NEW YORK (DTN) -- Oil futures nearest delivery traded on the New York Mercantile Exchange and Brent crude on the Intercontinental Exchange advanced, with West Texas Intermediate (WTI) settling at a four-month high in trading Monday afternoon. The Organization of Petroleum Exporting Countries and its allies pledged to maintain 1.2 million barrels per day (bpd) in production cuts through the end of June.
At the market close, Nymex April WTI futures were up $0.57 at $59.09 barrel ahead of the contract's expiration Wednesday afternoon, with May delivery ending at a $0.29 bbl premium to the expiring contract. ICE May Brent futures settled up $0.38 to $67.54 bbl. NYMEX April RBOB futures surged to $1.8969 gallon a fresh 5-1/2 months high on the spot continuous chart, settling up 2.51 cents at $1.8828. April ULSD futures settled fractionally higher at $1.9678 gallon, holding above support at the $1.9509 100-day moving average.
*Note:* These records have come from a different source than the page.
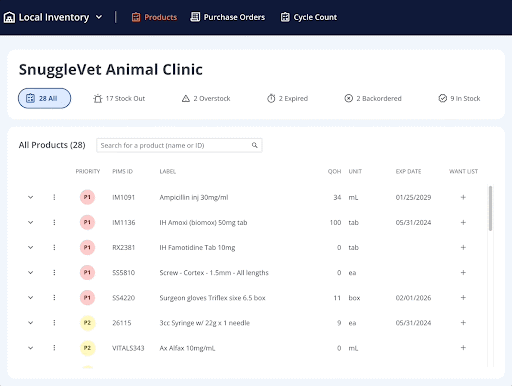Viewport: 512px width, 386px height.
Task: Show 2 Backordered products
Action: pos(373,98)
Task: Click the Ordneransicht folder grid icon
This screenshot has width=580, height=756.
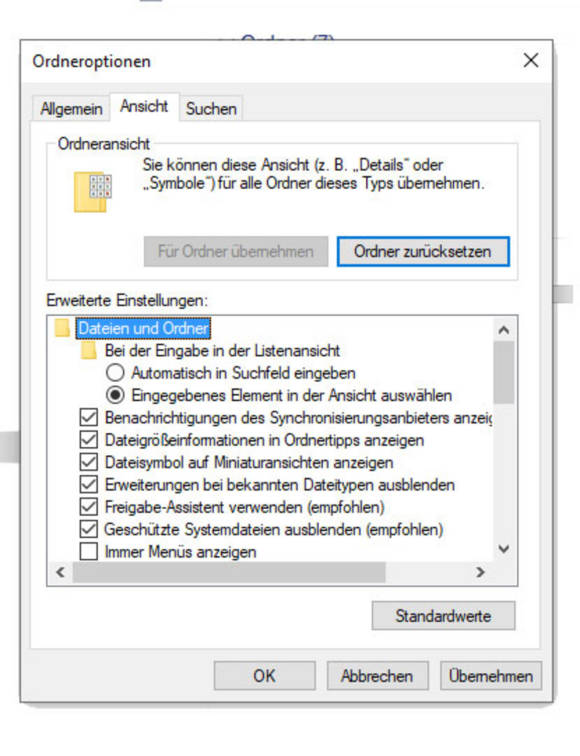Action: 93,191
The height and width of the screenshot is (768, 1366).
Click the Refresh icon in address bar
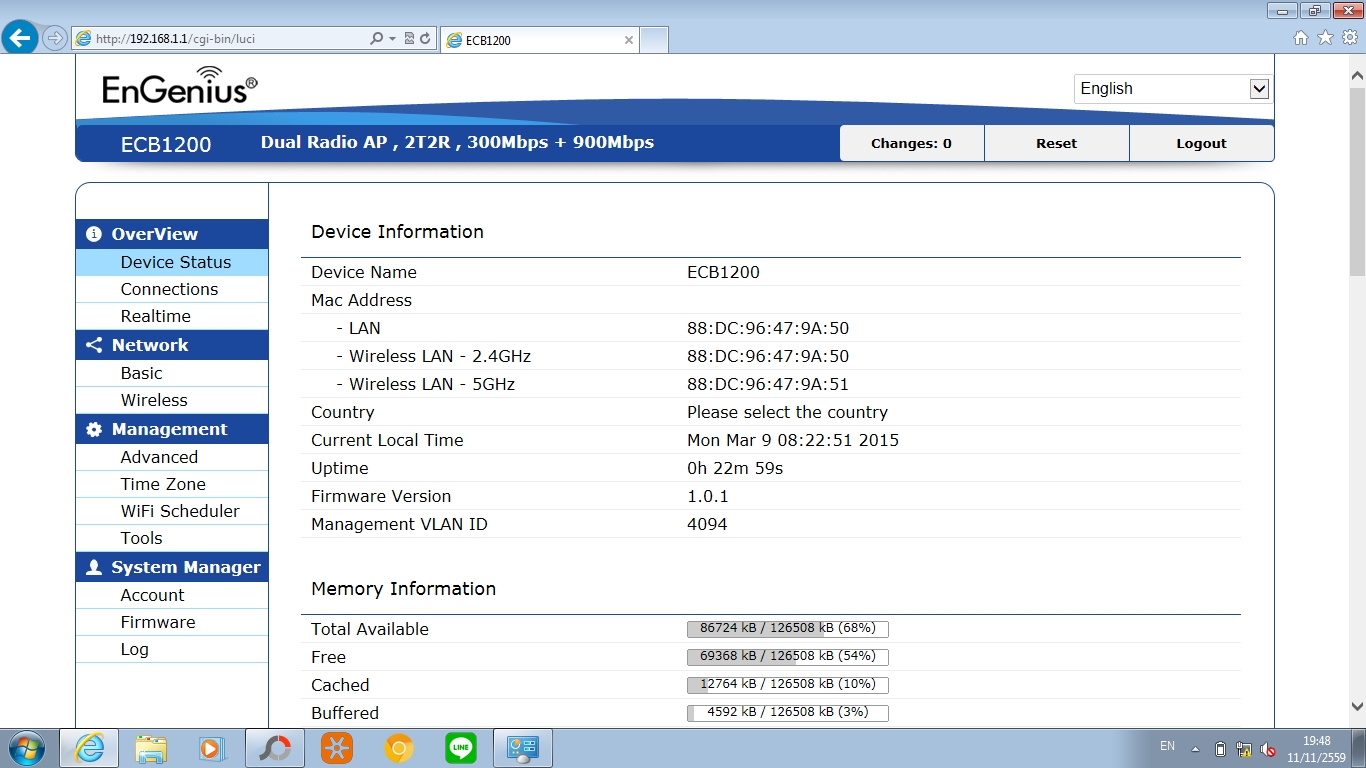[425, 39]
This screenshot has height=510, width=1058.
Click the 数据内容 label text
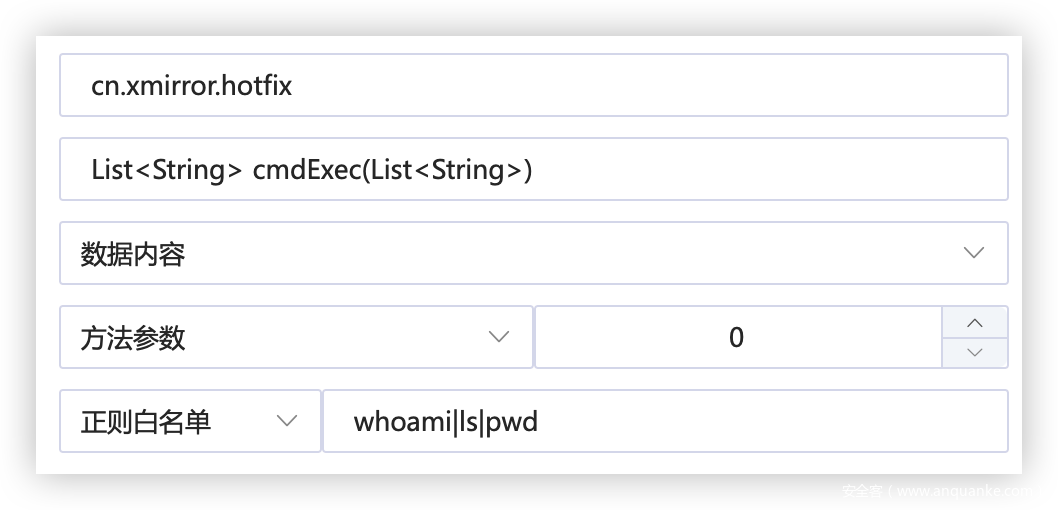tap(133, 255)
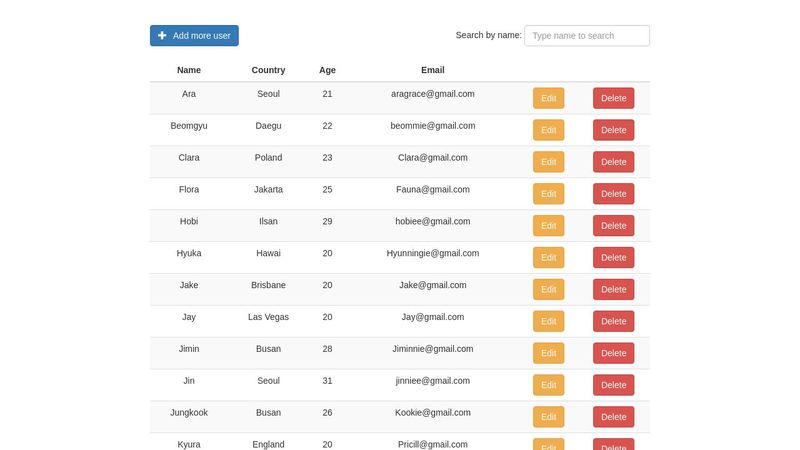Viewport: 800px width, 450px height.
Task: Open Edit for Beomgyu
Action: 548,130
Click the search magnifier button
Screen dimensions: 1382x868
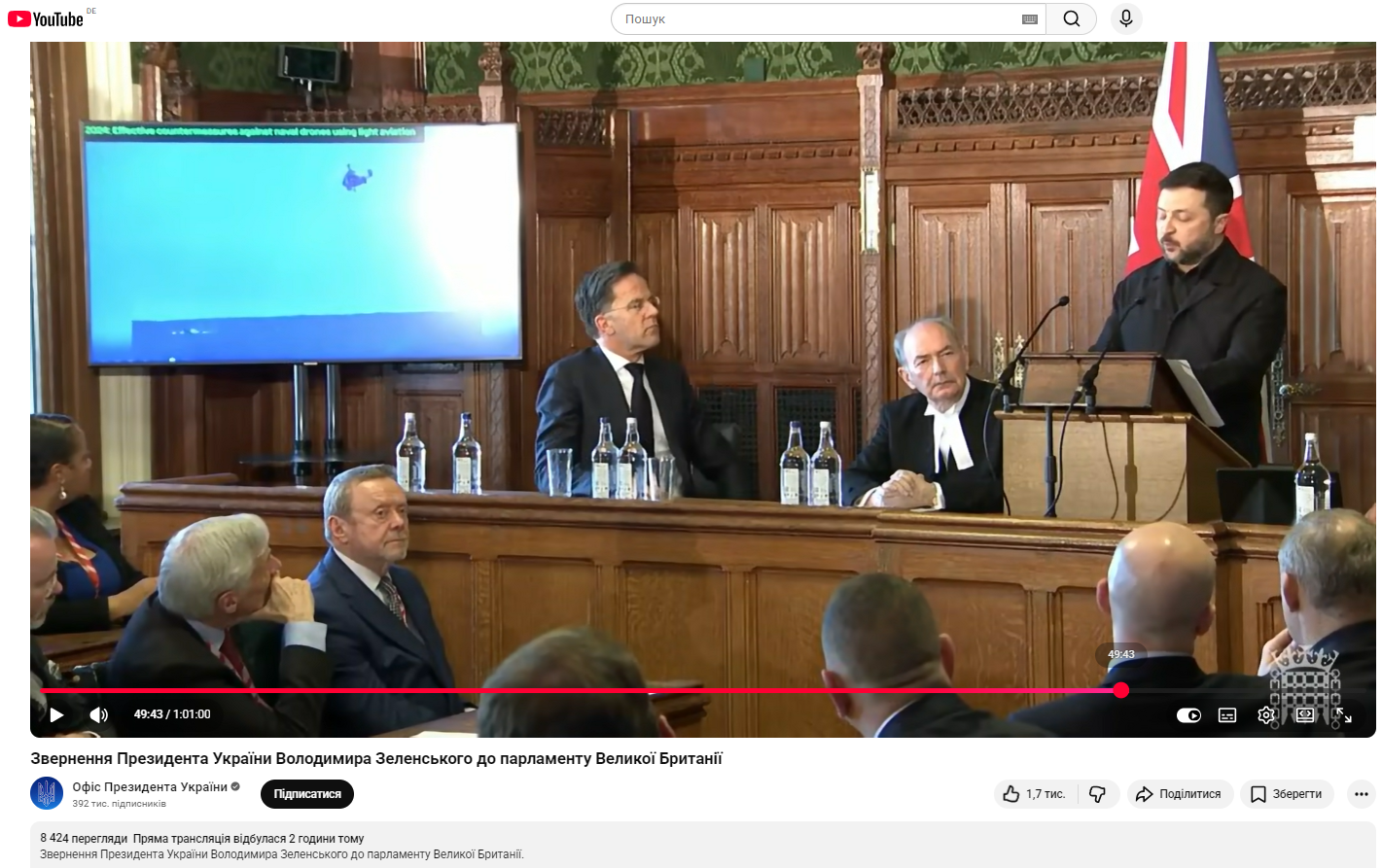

Oil futures were bolstered following news OPEC+ would keep their production cuts in place until the end of June, as it points to bloated commercial oil inventories held by the 35-country bloc Organization for Economic Cooperation and Development (OECD). Saudi Energy Minister Khalid al-Falih said as long as the levels of inventories are rising and the markets are far from normal levels, OPEC will stay the course, guiding the market towards balance.
According to International Energy Agency, commercial stock levels in the OECD countries remained above the five-year average in January, with 8.6 million bbl increase in the profiled month pushing the inventory level to 2.88 billion bbl.
Monday morning, the Joint Ministerial Monitoring Committee said compliance with the 1.2 million bpd in crude production cuts under the OPEC+ accord reached 90% in February from 83% in January.
OPEC+ cancelled an April meeting since it agreed to let the six-month agreement run its term, and will meet next on June 25-26. Several wire services reported that delay in their next meeting allows OPEC+ to better assess how U.S. sanctions on Iran and Venezuela will affect the oil market in the coming months.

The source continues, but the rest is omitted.